Re: [Intel-gfx] [PATCH] drm/i915/gen9: Increase PCODE request timeout to 100ms

Imre Deak <imre.deak@xxxxxxxxx> · Tue, 21 Feb 2017 16:13:47 +0200

On Tue, Feb 21, 2017 at 01:11:27PM +0000, Tvrtko Ursulin wrote:
> 
> On 21/02/2017 12:43, Imre Deak wrote:
> >On Tue, Feb 21, 2017 at 10:06:45AM +0000, Tvrtko Ursulin wrote:
> >>
> >>On 21/02/2017 09:37, Chris Wilson wrote:
> >>>On Tue, Feb 21, 2017 at 11:22:12AM +0200, Imre Deak wrote:
> >>>>On Mon, Feb 20, 2017 at 04:05:33PM +0000, Chris Wilson wrote:
> >>>>>So that our preempt-off period doesn't grow completely unchecked, or do
> >>>>>we need that 34ms loop?
> >>>>
> >>>>Yes, that's at least how I understand it. Scheduling away is what let's
> >>>>PCODE start servicing some other request than ours or go idle. That's
> >>>>in a way what we see when the preempt-enabled poll times out.
> >>>
> >>>I was thinking along the lines of if it was just busy/unavailable for the
> >>>first 33ms that particular time, it just needed to sleep until ready.
> >>>Once available, the next request ran in the expected 1ms.
> >>
> >>>Do you not see any value in trying a sleeping loop? Perhaps compromise
> >>>and have the preempt-disable timeout increase each iteration.
> >
> >This fallback method would work too, but imo the worst case is what
> >matters and that would be anyway the same in both cases. Because of this
> >and since it's a WA I'd rather keep it simple.
> >
> >>Parachuting in so apologies if I misunderstood something.
> >>
> >>Is the issue here that we can get starved out of CPU time for more than 33ms
> >>while waiting for an event?
> >
> >We need to actively resend the same request for this duration.
> >
> >>Could we play games with sched_setscheduler and maybe temporarily go
> >>SCHED_DEADLINE or something? Would have to look into how to correctly
> >>restore to the old state from that and from which contexts we can actually
> >>end up in this wait.
> >
> >What would be the benefit wrt. disabling preemption? Note that since
> >it's a workaround it would be good to keep it simple and close to how it
> >worked on previous platforms (SKL/APL).
> 
> It would be nicer not to relax that BUILD_BUG_ON in atomic wait for and, if
> the main problem is the scheduler/CPU starvation, to see if it can be solved
> differently. Even though the atomic wait here would trigger very rarely it
> might be worth coming up with something nicer and generalized.
> 
> If I understood it correctly, the difference between this wait_for call site
> and the rest is that here it wants a certain number of COND checks to be
> guaranteed?

Yes.

> The other call sites care more about checking on enter and exit.
> 
> So in this case we want the period parameter to actually be guaranteed (or
> close). This sounded like a good candidate for SCHED_DEADLINE to me. Like
> wait_for_periodic(COND, TIMEOUT, INTERVAL).

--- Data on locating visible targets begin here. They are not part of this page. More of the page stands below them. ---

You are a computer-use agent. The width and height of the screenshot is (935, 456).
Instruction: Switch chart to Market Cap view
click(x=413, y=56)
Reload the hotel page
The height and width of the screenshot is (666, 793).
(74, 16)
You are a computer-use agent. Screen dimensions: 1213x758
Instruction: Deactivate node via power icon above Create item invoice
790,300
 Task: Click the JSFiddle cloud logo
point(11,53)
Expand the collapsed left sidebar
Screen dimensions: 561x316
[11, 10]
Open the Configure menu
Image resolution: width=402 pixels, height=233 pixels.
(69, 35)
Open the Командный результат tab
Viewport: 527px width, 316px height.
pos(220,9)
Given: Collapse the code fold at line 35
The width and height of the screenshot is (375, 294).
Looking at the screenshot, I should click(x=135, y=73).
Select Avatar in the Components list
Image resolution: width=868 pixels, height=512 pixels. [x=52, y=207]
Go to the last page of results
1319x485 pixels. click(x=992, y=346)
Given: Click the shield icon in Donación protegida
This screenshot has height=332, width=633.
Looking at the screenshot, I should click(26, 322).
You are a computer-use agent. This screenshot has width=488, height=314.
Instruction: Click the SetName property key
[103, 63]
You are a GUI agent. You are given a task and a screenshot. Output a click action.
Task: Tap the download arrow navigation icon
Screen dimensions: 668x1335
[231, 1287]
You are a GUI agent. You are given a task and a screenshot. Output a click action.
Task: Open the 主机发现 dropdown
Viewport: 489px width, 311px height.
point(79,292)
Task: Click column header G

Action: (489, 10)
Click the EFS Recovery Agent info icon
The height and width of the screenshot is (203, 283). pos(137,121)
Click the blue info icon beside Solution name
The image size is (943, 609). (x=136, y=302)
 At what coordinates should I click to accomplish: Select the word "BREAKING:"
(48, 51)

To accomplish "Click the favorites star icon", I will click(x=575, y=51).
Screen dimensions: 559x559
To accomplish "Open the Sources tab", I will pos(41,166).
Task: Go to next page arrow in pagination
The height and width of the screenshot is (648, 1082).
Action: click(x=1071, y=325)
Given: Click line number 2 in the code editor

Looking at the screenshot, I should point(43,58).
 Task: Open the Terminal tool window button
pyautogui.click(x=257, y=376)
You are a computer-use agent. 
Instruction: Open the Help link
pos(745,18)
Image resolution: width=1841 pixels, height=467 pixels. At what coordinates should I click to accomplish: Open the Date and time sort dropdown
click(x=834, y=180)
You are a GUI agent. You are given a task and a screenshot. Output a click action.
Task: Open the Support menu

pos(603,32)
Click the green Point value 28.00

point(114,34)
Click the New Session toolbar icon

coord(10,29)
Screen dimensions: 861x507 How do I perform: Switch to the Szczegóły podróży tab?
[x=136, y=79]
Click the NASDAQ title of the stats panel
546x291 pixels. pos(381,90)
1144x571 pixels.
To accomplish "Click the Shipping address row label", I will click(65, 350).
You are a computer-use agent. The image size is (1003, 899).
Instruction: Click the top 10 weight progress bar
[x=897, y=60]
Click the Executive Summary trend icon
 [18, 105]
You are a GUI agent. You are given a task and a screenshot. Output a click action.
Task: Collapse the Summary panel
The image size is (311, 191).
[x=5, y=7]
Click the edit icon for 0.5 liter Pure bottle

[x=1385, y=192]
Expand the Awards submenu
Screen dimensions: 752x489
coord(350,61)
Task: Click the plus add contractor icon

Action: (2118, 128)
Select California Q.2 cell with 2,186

Could be. But this would give less guarantee than disabling preemption,
as SCHED_DEADLINE still works on a best effort basis. How about
increasing the timeout now (to 50ms) and trying what you suggest as a
follow-up? That way we have also something for -stable.

--Imre

> Maybe that could get away with the second atomic loop and be a generic
> solution on all platforms.

> 
> Regards,
> 
> Tvrtko